# Exercise 1
Answer these from the forum thread, one answer per line, marked the same way:
(a) Which file and branch does the team want to modify?
(b) According to the reply, why must sm.list_sessions() be yielded?
(c) To how many kernels does the team limit itself?
# Exercise 2
Please decide whether each statement agrees with the forum thread. Answer yes or no, and quote the words that decide it.
(a) The reply recommends doing the session cleanup in a separate request.
(b) The reply says the first session in the list can be taken as the one belonging to the kernel that fails to restart.
(c) The team uses enterprise-gateway to manage the lifecycle of its kernels.

# Selected excerpt
--------------------
I want to delete kernel session on restart function but fail to complete it

Our team has made some modifications and developments to Jupyter, and one of the requirements is the use of “restart” to manage updates for resources. We want to modify the post method of the KernelActionHandler class in the notebook/services/kernels/handlers.py file (branch: 6.5.x, line 82), so that when the action branch is “restart”, the “restartkernel” method will be called. However, due to some reasons, an exception might be thrown. In the exception, we want to call the listsessions function of the session manager to get the sessions, and then delete them based on their IDs. The code is as follows:


It seems that we cannot retrieve IDs using array indexing, which is shown in line 94 of the code. I would like to know if my method of calling is correct. If it is correct, does that mean the problem of array index out of bounds is caused by the returned empty array when failing to retrieve sessions? Please kindly help me to answer this, thank you very much!

Hello @ycsong1212 - thank you for the post and welcome to the community!

I think the issue you’re running into is that you’re not yielding sm.list_sessions() as it is a coroutine. However, you should not assume that the first session in the list is the session associated with this kernel that is failing to restart. Instead, you would likely need to walk the list of sessions and compare [“kernel”][“id”] to kernel_id to determine the appropriate session to delete.

That said, I would recommend performing your session cleanup in a separate request (assuming you’re issuing the restart action from your application). The concern being that you might run into reentrancy issues or things of that nature, not necessarily now, but perhaps down the road as this breaks the directional flow that is SessionManagerKernelManager.

Let me explain why we are looking for the first session and deleting it. We use enterprise-gateway to manage the lifecycle of the kernels and we strictly limit the number of kernels to 1. Therefore, having only one kernel is the expected behavior. Our first concern is to confirm if the list_sessions method returns a list and if our call is getting the session_id correctly.

As for why we need to manually delete the session, it is because we want to start the kernel with new resource requirements, but the conditions are not met, so we need to manually clear the kernel. Therefore, we did not use a separate request to perform session cleanup. So, we want to know the correct way to obtain the session_id and execute the delete session operation. If there is an issue with our method of calling, could you please provide a correct way to get all the sessions and retrieve the session_id from them? Thank you very much.
--------------------
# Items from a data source
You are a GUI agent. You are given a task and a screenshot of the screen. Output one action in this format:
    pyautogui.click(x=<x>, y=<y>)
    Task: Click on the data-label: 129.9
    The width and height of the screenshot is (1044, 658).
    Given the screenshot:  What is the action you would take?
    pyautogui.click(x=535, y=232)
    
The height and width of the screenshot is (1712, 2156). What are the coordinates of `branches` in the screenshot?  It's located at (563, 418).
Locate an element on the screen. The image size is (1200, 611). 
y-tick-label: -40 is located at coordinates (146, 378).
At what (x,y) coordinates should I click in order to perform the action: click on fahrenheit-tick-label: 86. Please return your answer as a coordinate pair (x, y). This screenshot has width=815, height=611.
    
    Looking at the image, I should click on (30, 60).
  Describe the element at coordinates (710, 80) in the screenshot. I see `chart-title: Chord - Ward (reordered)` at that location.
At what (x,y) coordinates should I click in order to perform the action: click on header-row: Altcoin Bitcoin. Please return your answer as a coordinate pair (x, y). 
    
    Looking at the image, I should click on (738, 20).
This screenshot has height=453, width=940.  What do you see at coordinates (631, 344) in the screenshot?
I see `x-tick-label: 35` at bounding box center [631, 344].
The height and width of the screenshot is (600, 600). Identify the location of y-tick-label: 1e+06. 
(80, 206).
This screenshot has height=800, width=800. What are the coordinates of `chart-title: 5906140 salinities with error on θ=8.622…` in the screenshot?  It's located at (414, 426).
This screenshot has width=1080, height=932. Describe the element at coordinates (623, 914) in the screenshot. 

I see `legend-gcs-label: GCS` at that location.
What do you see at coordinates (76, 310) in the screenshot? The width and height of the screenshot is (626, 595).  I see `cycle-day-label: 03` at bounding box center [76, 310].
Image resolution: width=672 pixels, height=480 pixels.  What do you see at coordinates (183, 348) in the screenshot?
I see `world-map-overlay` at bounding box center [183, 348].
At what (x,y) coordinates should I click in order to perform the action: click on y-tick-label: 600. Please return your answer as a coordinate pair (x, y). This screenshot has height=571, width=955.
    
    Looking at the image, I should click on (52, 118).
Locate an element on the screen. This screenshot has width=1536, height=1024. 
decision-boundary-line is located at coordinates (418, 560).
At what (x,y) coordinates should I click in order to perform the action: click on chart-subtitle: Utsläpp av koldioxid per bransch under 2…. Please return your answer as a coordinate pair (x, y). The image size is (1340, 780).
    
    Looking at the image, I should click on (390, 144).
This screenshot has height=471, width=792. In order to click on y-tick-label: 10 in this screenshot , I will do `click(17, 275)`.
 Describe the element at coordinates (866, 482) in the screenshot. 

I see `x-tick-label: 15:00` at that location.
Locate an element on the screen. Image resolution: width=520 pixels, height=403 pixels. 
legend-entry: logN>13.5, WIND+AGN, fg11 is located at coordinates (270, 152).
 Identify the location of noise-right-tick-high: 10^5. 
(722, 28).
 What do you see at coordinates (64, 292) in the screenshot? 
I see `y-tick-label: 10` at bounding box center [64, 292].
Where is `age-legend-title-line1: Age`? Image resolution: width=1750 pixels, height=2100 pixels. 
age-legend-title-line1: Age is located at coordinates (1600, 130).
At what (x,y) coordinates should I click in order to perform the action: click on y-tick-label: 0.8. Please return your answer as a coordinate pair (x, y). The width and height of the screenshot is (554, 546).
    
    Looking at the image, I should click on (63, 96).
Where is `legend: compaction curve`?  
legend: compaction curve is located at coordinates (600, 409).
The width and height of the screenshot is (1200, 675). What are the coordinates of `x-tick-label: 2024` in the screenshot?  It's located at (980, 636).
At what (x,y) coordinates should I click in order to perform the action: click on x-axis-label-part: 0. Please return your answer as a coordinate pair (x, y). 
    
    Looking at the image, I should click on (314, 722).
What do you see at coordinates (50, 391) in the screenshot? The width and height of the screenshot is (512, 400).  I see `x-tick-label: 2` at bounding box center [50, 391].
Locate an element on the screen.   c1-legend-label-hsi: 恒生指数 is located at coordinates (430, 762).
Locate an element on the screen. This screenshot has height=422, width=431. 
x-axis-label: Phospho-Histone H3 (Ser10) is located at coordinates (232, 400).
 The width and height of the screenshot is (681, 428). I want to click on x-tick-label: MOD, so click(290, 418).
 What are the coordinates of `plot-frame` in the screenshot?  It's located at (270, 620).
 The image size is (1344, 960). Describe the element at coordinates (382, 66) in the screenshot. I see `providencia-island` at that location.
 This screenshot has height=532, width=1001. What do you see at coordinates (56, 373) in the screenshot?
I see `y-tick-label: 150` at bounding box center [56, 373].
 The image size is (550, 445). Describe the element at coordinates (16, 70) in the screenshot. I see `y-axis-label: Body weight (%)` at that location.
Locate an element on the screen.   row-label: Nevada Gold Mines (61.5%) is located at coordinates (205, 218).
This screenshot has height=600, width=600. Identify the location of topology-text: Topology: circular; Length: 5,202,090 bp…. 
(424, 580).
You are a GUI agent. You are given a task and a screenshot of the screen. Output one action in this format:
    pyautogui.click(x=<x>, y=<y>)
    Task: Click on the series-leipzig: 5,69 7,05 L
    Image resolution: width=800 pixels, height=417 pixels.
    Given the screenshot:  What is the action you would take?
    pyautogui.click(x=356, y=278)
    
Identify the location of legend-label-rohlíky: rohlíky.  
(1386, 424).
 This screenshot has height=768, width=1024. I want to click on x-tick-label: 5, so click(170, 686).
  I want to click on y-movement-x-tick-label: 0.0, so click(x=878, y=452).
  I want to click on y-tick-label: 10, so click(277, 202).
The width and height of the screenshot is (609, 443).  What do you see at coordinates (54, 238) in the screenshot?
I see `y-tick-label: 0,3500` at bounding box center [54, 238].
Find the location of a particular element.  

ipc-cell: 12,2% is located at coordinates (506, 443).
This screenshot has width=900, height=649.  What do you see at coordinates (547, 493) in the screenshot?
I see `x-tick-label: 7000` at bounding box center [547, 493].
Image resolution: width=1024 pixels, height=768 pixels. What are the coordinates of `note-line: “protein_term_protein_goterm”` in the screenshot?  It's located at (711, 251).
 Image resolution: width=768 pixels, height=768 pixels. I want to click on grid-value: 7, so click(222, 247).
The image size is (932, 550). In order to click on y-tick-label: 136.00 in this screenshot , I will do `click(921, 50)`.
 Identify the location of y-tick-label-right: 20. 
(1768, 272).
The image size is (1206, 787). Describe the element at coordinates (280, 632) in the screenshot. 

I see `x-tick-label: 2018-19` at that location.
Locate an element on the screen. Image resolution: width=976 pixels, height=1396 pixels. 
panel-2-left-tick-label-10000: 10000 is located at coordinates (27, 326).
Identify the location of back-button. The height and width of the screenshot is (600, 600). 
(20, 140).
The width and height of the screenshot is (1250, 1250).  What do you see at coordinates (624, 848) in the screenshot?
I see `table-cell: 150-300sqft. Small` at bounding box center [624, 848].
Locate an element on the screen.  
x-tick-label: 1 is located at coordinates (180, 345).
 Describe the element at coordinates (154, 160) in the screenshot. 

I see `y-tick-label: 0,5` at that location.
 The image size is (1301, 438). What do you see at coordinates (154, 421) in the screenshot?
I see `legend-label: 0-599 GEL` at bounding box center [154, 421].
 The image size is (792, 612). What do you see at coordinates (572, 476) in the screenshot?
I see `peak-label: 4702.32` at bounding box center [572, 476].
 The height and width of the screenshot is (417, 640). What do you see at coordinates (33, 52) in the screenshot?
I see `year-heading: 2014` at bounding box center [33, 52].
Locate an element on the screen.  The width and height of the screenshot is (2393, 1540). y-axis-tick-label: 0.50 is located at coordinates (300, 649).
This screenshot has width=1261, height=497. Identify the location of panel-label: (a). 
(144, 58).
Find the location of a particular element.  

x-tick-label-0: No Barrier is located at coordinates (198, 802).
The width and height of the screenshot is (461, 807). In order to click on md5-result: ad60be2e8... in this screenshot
--------------------
# Solution 1
(a) notebook/services/kernels/handlers.py, on branch 6.5.x
(b) Because it is a coroutine.
(c) One

# Solution 2
(a) Yes: "I would recommend performing your session cleanup in a separate request"
(b) No: "you should not assume that the first session in the list is the session associated with this kernel that is failing to restart"
(c) Yes: "We use enterprise-gateway to manage the lifecycle of the kernels"